Fogel and Howley also include a useless and exhausting narration that winks at the audience and attempts to keep this story lighthearted. However, the jokes are weak—bordering on, “Well, THAT just happened!” levels of depth—and do nothing but tell us things that we can easily see on our own. And while it’s unfair to compare Reality and Winner, this version does feel like it’s building up to a story we’ve seen told better before, which makes the eventual arrest scene not bring the fear and tension that it needs to have. Taking such a dramatic story and turning it into a comedy isn’t an easy prospect, regardless of how funny the filmmakers find the real person, but it needs to have a bit more punch in its humor than Winner has—a tired collection of eye-roll-worthy jokes that only hurt the larger story.
‘Winner’ Is At Its Best After the Arrest
While this expansion of Winner’s story doesn’t always work, it at least gives us some decent supporting performances, as we learn more about her family. Zach Galifianakis as Reality’s father Ronald shows us where Reality’s fight for what’s right comes from, in a performance that nicely shows Galifianakis’ gifts as a dramatic actor. Meanwhile, Kathyrn Newton, as Reality’s sister Brittany, presents the impact that Reality’s actions had on her family, and how the family supported her choices. Jones is also capable as Winner, but it’s the screenplay that doesn’t do her any favors.
Winner also at least makes the post-arrest details interesting, as we see how much of an impact it had on Winner’s family, and the lack of an impact it had on the rest of the world. For such a major choice to be made, the letdown of the reaction it actually gets is a tragedy in and of itself, which makes this post-script arguably the most effective part of the entire film.
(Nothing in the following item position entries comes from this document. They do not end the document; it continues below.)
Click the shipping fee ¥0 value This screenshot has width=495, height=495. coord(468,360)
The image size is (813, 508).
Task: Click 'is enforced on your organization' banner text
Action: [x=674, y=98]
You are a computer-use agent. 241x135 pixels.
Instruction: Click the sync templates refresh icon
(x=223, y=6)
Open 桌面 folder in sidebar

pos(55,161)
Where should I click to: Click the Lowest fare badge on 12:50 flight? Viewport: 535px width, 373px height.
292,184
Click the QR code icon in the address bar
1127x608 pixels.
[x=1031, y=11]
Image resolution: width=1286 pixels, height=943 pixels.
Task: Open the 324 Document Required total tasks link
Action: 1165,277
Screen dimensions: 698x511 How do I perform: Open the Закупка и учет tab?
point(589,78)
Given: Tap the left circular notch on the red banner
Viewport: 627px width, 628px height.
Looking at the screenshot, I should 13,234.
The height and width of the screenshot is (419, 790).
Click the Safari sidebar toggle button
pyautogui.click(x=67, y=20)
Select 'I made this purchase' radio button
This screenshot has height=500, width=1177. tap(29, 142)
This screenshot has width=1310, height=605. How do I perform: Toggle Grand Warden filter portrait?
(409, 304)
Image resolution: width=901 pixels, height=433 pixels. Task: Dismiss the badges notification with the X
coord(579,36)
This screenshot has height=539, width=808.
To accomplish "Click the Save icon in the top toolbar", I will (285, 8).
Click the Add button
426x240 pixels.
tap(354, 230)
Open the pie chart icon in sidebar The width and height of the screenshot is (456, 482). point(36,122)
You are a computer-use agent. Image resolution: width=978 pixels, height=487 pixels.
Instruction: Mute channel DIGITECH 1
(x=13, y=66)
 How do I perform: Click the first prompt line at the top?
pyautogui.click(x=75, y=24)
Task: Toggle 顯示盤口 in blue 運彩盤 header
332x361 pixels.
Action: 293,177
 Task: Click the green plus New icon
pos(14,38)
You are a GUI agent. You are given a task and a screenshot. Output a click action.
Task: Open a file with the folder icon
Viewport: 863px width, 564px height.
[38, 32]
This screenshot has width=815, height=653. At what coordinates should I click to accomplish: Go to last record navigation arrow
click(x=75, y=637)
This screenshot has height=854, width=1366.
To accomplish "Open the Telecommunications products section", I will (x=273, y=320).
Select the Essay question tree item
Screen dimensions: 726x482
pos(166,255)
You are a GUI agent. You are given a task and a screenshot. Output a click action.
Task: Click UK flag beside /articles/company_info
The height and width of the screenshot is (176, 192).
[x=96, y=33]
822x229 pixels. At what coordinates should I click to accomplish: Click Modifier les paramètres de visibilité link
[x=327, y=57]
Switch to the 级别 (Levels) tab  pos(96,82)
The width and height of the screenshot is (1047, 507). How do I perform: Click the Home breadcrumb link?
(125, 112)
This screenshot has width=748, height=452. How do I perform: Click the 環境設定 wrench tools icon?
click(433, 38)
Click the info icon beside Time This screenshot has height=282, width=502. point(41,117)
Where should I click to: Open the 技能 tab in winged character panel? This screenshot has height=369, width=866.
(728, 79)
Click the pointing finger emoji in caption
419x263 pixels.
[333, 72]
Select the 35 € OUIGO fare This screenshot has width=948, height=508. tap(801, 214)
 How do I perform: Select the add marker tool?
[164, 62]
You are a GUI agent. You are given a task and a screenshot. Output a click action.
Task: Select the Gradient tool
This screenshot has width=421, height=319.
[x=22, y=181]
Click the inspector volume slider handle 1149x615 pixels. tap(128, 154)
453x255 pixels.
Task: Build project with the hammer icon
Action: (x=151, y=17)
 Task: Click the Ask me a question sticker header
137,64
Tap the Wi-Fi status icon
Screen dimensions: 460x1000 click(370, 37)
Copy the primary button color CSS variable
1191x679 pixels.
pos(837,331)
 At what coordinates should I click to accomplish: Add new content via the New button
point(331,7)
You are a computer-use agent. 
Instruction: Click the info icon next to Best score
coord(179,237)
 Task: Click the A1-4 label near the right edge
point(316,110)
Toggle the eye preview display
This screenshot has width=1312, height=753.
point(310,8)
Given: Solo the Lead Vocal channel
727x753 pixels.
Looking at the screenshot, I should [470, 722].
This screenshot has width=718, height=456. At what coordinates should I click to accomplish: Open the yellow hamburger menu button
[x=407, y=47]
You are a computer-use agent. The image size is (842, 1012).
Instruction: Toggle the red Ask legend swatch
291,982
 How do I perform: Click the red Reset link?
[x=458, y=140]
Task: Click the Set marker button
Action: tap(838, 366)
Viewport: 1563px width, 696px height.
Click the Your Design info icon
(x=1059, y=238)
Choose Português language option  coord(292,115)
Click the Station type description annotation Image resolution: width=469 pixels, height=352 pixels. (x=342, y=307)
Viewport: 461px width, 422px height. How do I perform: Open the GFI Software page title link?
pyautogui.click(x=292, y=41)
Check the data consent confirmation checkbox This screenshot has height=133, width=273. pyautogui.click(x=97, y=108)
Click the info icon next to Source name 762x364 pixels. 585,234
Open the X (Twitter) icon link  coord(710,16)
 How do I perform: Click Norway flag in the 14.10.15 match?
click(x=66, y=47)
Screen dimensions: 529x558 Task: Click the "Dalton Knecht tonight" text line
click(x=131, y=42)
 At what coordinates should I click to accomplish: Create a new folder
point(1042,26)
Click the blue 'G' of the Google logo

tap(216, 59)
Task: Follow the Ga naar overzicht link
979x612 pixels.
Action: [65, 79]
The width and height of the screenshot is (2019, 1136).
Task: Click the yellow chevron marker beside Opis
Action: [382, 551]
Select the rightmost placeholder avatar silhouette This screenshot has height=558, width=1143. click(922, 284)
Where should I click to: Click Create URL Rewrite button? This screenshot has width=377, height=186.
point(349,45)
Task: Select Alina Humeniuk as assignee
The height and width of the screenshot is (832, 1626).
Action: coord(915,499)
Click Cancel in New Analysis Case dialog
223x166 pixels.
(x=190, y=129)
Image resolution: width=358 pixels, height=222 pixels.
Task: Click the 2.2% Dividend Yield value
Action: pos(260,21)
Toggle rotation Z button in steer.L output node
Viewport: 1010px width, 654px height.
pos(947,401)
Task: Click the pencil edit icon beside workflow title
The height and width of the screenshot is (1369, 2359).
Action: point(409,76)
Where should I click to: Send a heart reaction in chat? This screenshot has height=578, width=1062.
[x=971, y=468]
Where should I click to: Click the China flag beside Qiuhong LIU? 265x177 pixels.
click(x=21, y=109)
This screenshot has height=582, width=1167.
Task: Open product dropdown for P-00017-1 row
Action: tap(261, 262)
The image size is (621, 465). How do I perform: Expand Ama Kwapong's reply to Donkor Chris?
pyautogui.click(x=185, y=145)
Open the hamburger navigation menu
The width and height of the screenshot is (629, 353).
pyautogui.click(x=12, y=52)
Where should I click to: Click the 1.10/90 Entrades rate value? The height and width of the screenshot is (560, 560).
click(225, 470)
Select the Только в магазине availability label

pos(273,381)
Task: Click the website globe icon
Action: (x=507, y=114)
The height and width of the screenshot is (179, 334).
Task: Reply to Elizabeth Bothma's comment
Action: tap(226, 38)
Between Winner and last year’s Cat Person, Fogel has taken on ambitious projects, without quite nailing the tone of what these stories need to be. Cat Person was an awkward romance mixed with comedy that went off the rails once the film diverted from the original story. Winner is an even bigger mess throughout, as it never presents a solid reason why we needed a backstory for Reality Winner, nor any reason to think that a more comedic take on this concept needed to be made. The best parts of Winner come post-arrest, and strangely, those are also the most dramatic elements of the film—a testament to how this lighter approach might’ve been a mistake. It’s a shame, considering that as a co-writer on Booksmart, we saw how Fogel could capture a difficult idea—a caring, hilarious high school comedy about two best friends who love each other—and make it work. But that attentiveness to tone and what the story needs just isn’t there in Winner.
Winner is a bold idea that almost immediately proves itself to be a misconceived mess. As a comedy, Winner is wholeheartedly misguided, but when it allows itself moments of drama, it begins to somewhat work. Winner could’ve been an interesting project, but both Cat Person and now this film proves that Fogel might not have been up to the daunting task.
Winner is now available to stream on VOD in the U.S.